“Muslim Women Often Don’t Know their Own Religion”: Congress on Islamic Feminism in Berlin

10 February 2010

On February 3, 2016, a conference titled ‘Islamic Feminism – International Convergences’ was held by the Action Committee of Muslim Women and the SPD-linked Friedrich Ebert Foundation in Berlin. According to its organisers, which included renowned academic Tuba Işık and journalist Kubra Gümüşay, the meeting aimed to discuss ways in which Muslim women could make themselves heard in public debates. Muslim women face an uphill struggle against double marginalisation in this regard: on the one hand, the non-Muslim mainstream often perceives hijab-wearing women as passive victims of male dominance. This has often prevented female Muslim activists from establishing effective links with their non-Muslim Western feminist counterparts. On the other hand, however, traditionalist currents within the Muslim community itself tend to perceive self-defining Islamic feminists as a group fouling their own cultural nest.

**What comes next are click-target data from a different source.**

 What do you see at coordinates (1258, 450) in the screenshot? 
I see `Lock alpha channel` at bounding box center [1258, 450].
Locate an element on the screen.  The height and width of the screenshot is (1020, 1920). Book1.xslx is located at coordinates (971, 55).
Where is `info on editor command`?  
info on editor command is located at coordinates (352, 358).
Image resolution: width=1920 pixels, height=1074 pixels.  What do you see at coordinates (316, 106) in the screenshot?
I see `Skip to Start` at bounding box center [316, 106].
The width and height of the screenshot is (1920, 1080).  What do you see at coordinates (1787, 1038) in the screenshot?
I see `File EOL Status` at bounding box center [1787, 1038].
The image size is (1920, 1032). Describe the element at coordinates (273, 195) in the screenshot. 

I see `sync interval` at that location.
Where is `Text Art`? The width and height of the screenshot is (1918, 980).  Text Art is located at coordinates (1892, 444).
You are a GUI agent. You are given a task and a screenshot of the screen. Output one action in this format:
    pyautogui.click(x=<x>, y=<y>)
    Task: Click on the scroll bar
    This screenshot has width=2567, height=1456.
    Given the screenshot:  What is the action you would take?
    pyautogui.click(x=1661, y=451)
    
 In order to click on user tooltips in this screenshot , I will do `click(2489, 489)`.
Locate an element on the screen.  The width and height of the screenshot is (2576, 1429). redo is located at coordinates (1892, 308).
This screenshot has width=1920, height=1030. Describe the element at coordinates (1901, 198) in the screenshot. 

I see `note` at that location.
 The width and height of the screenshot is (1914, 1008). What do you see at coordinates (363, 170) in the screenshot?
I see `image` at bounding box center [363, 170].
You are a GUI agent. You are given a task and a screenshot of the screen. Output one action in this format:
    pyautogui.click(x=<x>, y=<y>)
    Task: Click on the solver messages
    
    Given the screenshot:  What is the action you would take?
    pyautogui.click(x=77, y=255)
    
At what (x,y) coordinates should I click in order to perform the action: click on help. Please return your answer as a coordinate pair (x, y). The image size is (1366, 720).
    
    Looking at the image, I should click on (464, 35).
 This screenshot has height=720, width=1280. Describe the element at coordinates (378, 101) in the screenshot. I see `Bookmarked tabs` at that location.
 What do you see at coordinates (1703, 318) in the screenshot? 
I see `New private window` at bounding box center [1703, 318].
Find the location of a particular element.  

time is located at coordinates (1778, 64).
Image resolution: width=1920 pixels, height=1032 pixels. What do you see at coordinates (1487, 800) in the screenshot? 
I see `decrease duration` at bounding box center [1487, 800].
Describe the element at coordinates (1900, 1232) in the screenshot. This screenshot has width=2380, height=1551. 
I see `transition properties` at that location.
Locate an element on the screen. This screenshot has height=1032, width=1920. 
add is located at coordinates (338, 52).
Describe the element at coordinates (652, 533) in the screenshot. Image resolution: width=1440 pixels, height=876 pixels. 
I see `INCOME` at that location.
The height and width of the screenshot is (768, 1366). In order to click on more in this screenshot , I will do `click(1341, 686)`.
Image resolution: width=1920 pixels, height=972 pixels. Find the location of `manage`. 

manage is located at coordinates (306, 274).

The conference drew on a range of international guests detailing their initiatives and concerns – including French activists pushing for more gender equality in mosques, or an American initiative seeking to expand educational opportunities for Muslim women, also in the field of Quranic schooling. Yet there also was considerable overlap with feminist issues and topics that are not of a distinctly religious or uniquely Muslim nature. These included demands for women’s financial independence and equal pay, as well as acrimonious debates on issues of class and race and of the ways in which the feminist movement (Islamic or non-Islamic) might become more inclusive towards all those it wishes to represent.